What you are asked to do
State how many lines in the material hold the string "сыром"; nothing besides that number is expected.

*-*-*

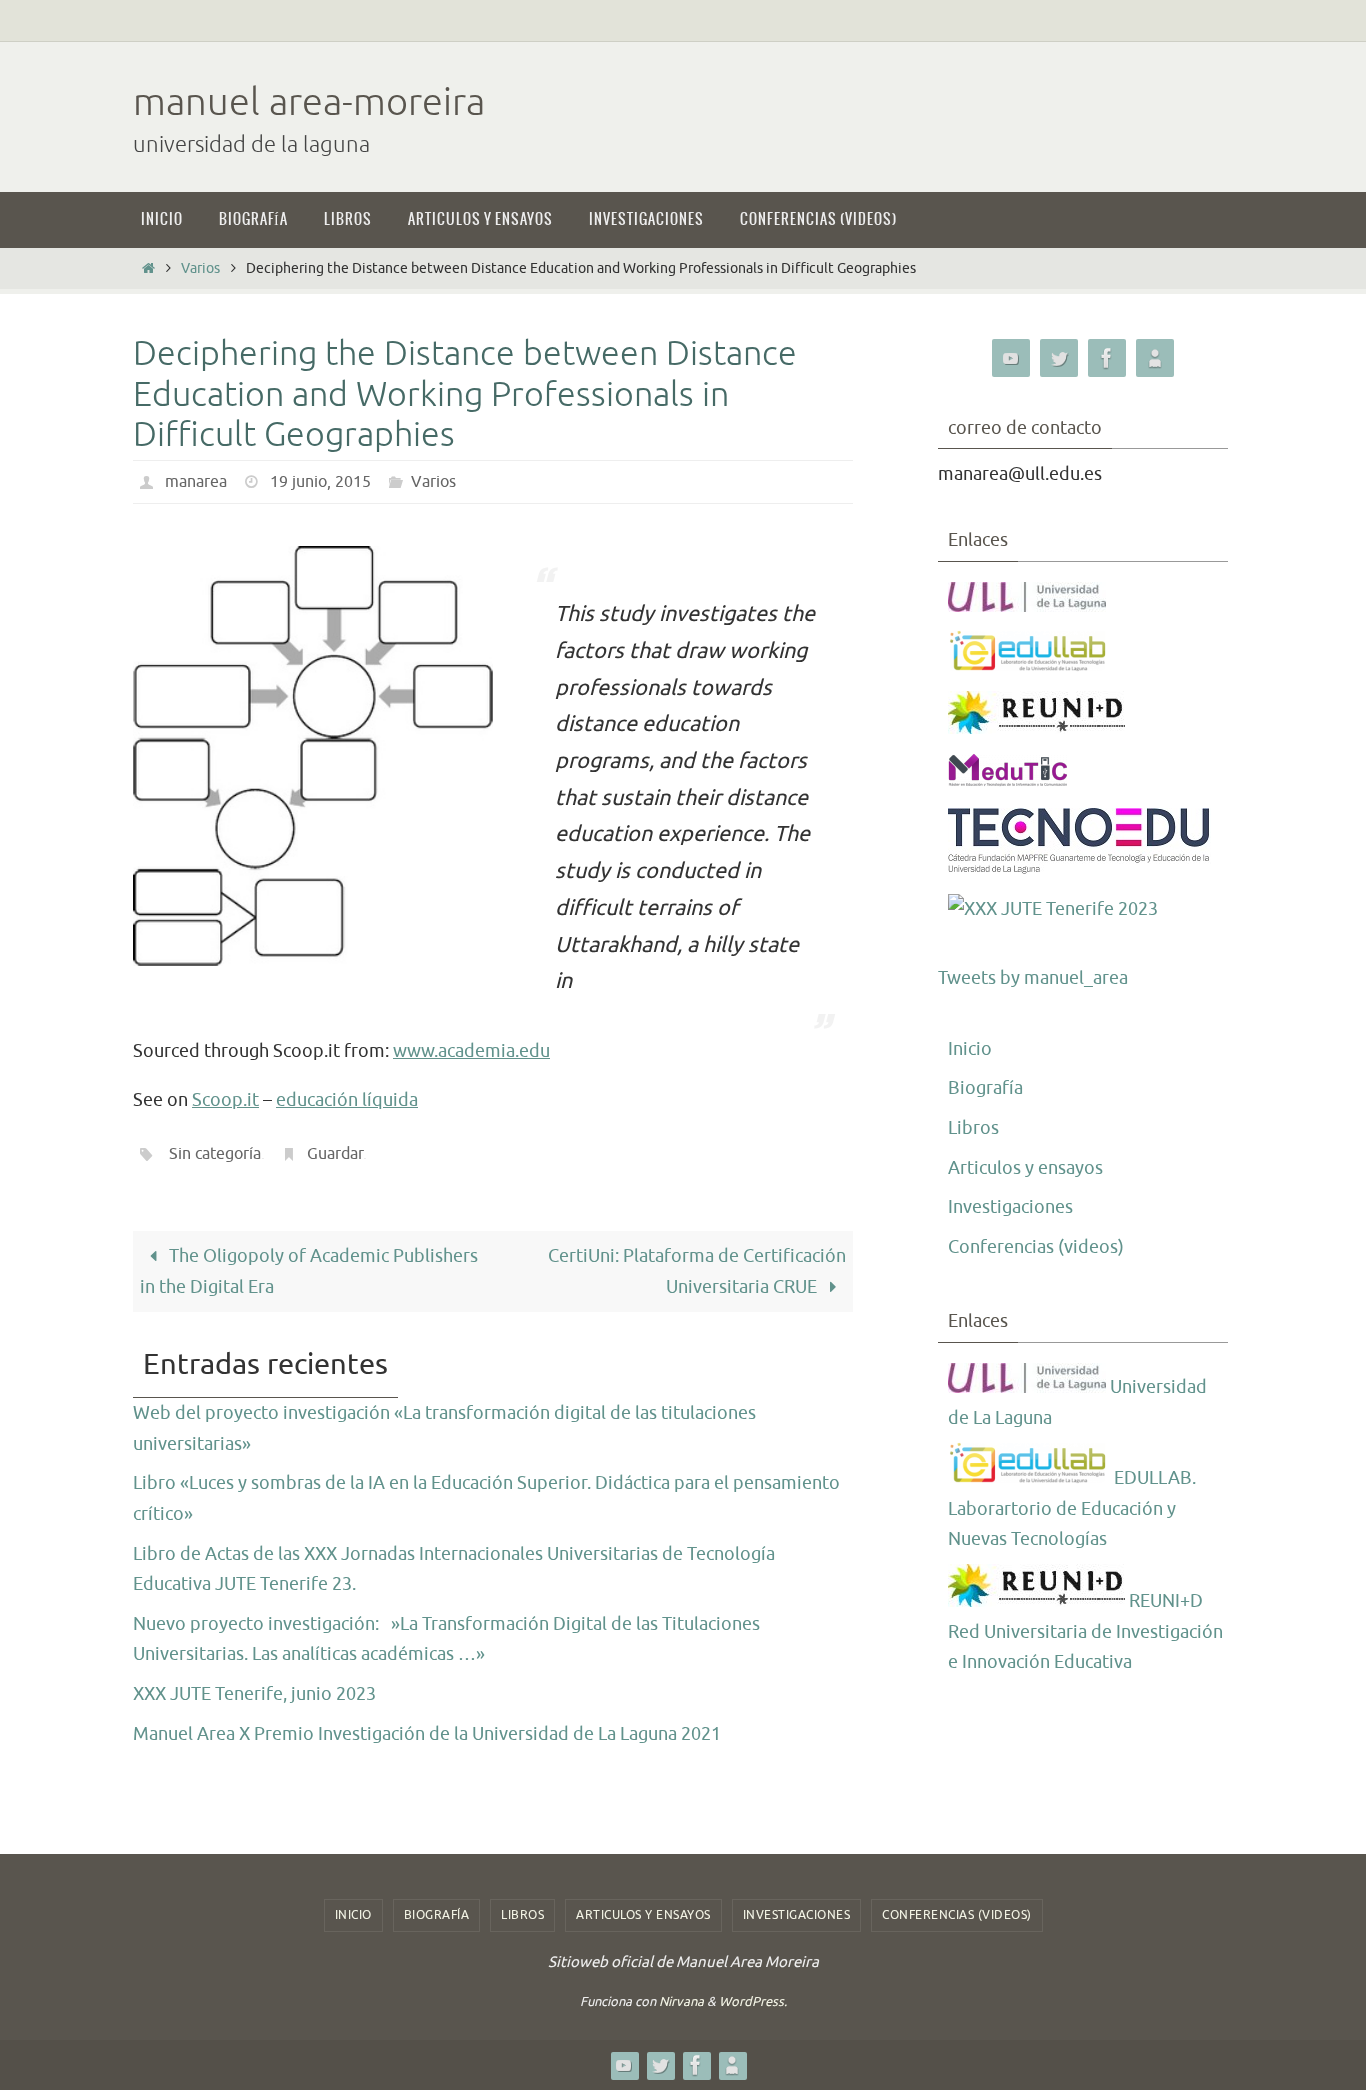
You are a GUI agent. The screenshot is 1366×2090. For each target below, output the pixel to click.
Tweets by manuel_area (1033, 978)
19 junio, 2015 (320, 482)
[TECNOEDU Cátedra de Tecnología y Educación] (1079, 869)
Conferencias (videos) (1036, 1247)
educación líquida (347, 1100)
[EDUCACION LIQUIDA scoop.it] (1155, 358)
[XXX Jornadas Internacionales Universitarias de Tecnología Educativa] (1053, 909)
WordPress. (753, 2001)
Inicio (970, 1049)
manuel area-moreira (309, 102)
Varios (200, 268)
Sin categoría (215, 1154)
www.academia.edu (471, 1051)
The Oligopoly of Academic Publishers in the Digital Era (309, 1271)
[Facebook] (1107, 358)
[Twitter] (1059, 358)
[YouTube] (1011, 358)
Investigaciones (1010, 1207)
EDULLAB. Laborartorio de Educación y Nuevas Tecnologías (1072, 1508)
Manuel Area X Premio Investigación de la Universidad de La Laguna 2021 (427, 1734)
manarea (196, 482)
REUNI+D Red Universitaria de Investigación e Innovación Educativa (1085, 1631)
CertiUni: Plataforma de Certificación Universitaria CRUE (697, 1271)
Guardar (335, 1154)
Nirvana (681, 2001)
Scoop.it (225, 1100)
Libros (973, 1128)
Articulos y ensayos (1025, 1168)
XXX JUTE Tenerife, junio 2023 (254, 1694)
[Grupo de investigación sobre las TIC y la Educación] (1029, 666)
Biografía (985, 1088)
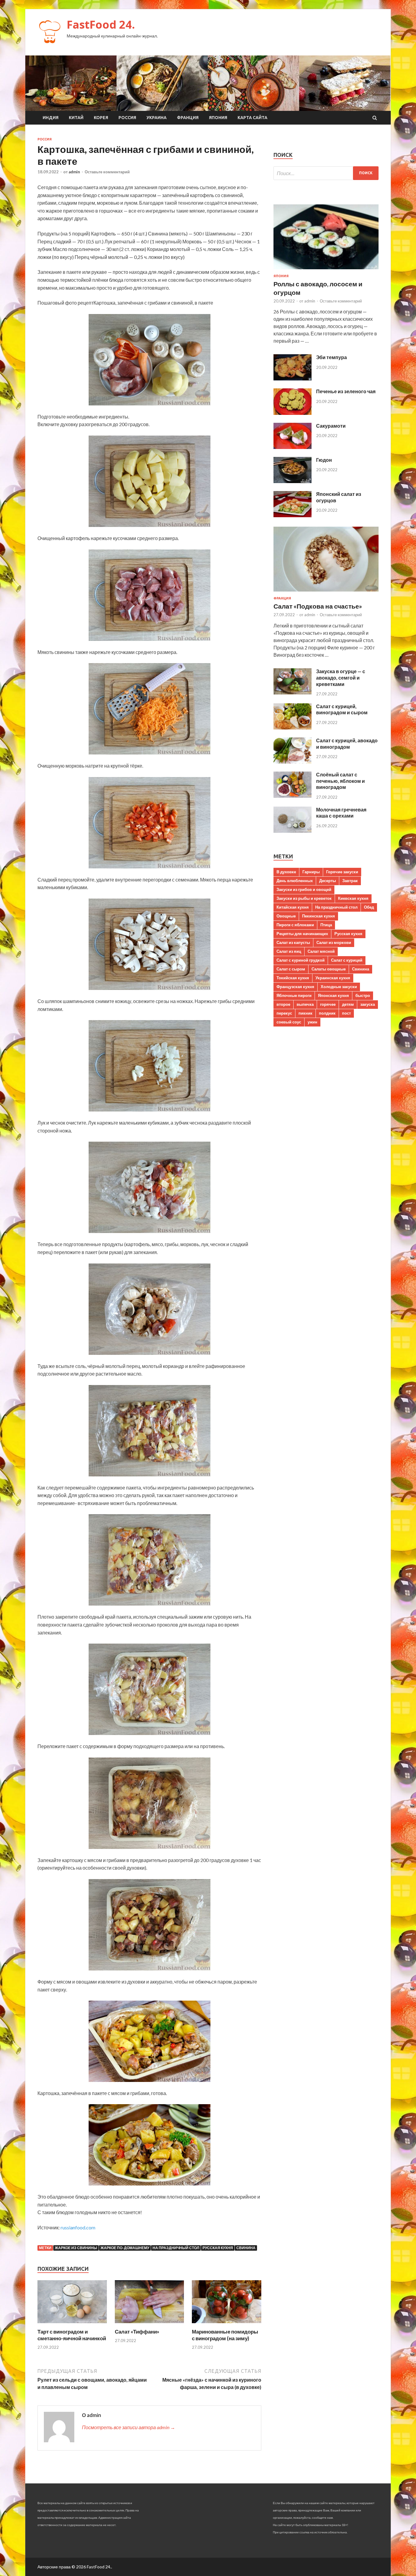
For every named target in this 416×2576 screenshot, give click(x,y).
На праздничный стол (176, 2248)
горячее (328, 1004)
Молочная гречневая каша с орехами (341, 813)
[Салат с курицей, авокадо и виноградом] (292, 762)
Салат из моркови (333, 942)
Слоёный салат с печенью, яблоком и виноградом (340, 781)
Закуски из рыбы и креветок (304, 898)
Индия (50, 117)
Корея (101, 117)
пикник (305, 1013)
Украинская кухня (333, 977)
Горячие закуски (342, 871)
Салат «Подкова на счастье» (317, 606)
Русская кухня (218, 2248)
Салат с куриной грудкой (301, 960)
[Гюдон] (292, 481)
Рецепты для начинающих (302, 933)
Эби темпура (331, 357)
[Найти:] (326, 173)
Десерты (327, 880)
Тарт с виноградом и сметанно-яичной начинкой (71, 2334)
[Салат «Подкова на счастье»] (326, 592)
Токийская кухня (293, 977)
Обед (369, 907)
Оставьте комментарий (107, 171)
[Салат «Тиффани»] (149, 2324)
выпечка (305, 1004)
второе (283, 1004)
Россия (127, 117)
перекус (284, 1013)
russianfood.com (78, 2227)
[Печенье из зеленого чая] (292, 413)
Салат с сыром (291, 968)
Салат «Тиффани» (137, 2331)
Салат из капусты (293, 942)
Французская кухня (295, 986)
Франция (188, 117)
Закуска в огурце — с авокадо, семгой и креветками (340, 677)
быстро (362, 995)
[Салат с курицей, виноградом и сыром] (292, 727)
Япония (218, 117)
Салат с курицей (346, 960)
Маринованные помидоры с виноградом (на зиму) (225, 2334)
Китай (76, 117)
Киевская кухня (353, 898)
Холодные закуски (339, 986)
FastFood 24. (101, 24)
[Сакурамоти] (292, 447)
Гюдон (324, 460)
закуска (367, 1004)
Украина (156, 117)
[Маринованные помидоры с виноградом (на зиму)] (226, 2324)
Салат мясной (321, 951)
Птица (326, 924)
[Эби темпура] (292, 378)
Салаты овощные (329, 968)
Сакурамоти (331, 426)
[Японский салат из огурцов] (292, 515)
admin (74, 171)
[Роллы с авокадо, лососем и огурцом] (326, 270)
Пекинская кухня (318, 915)
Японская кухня (333, 995)
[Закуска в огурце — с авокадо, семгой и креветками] (292, 692)
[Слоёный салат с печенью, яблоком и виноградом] (292, 796)
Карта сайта (252, 117)
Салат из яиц (289, 951)
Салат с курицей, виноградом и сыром (342, 709)
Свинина (246, 2248)
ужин (312, 1021)
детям (348, 1004)
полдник (327, 1013)
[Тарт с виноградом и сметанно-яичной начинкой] (72, 2324)
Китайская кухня (293, 907)
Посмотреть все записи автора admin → (128, 2427)
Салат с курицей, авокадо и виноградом (347, 743)
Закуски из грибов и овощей (304, 889)
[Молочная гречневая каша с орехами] (292, 831)
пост (346, 1013)
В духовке (286, 871)
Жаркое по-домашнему (124, 2248)
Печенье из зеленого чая (345, 391)
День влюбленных (295, 880)
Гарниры (311, 871)
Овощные (286, 915)
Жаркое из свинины (76, 2248)
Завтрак (350, 880)
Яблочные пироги (294, 995)
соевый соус (289, 1021)
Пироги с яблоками (295, 924)
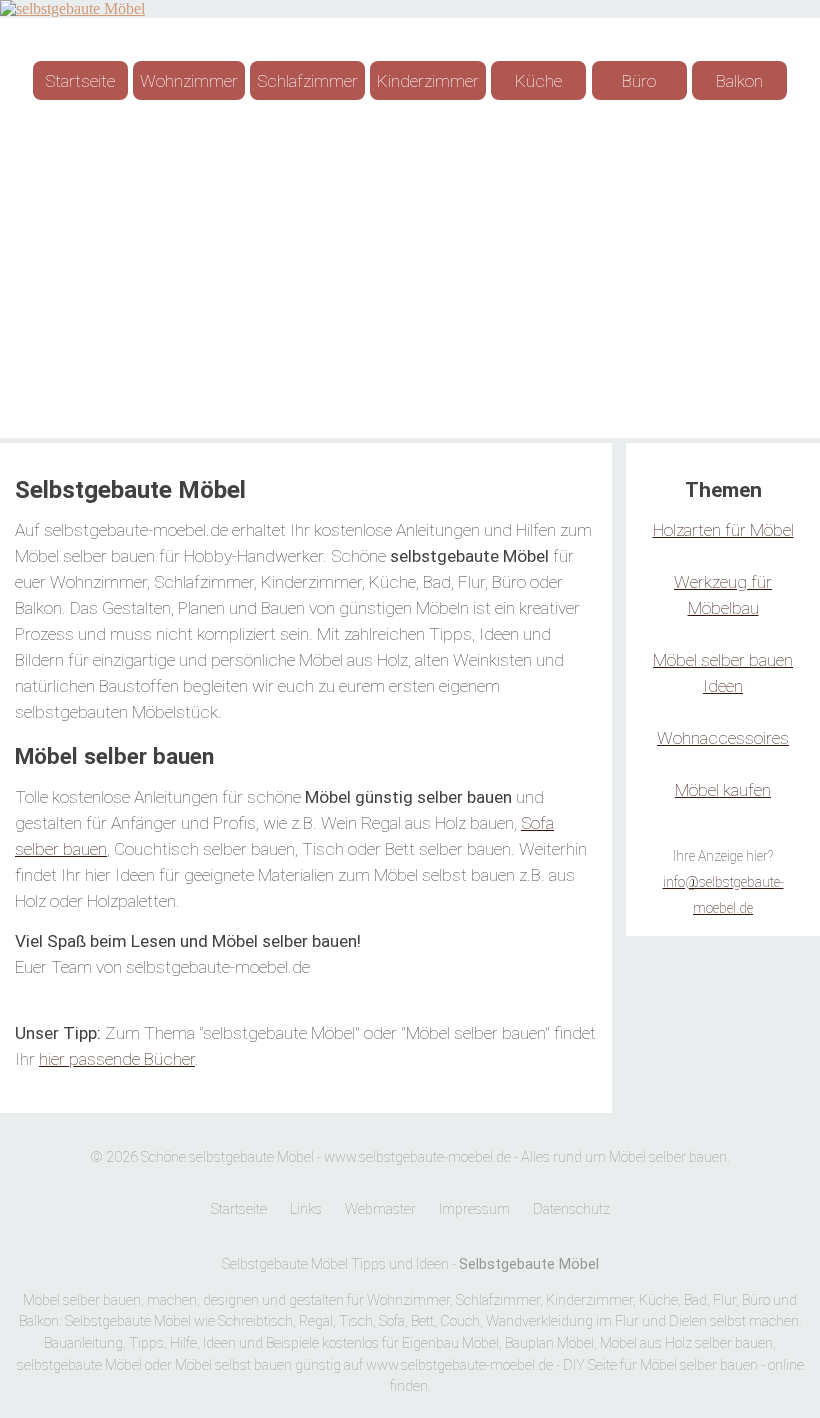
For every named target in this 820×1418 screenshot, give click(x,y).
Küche (538, 81)
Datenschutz (571, 1209)
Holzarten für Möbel (723, 530)
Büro (639, 81)
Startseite (80, 81)
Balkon (739, 81)
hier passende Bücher (117, 1059)
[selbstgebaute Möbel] (72, 8)
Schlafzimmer (307, 81)
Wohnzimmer (189, 81)
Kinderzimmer (428, 81)
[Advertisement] (410, 278)
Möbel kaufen (723, 790)
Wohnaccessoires (723, 738)
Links (306, 1209)
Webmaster (380, 1209)
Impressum (474, 1209)
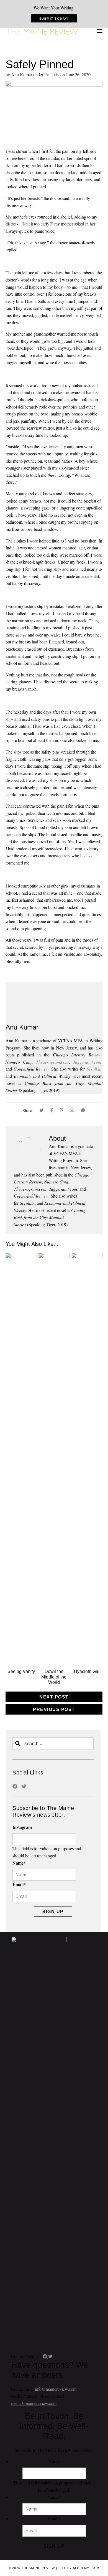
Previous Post (54, 1709)
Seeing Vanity (21, 1671)
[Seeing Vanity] (21, 1256)
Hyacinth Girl (86, 1671)
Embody (51, 74)
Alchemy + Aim (86, 2568)
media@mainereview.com (33, 2403)
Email (19, 1884)
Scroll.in (94, 1069)
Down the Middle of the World (53, 1676)
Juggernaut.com (87, 1062)
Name (19, 1863)
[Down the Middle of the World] (54, 1256)
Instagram (22, 1827)
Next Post (54, 1697)
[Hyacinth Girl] (86, 1256)
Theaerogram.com (52, 1062)
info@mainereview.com (55, 2389)
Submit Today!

*-*-*

Response to this exercise
3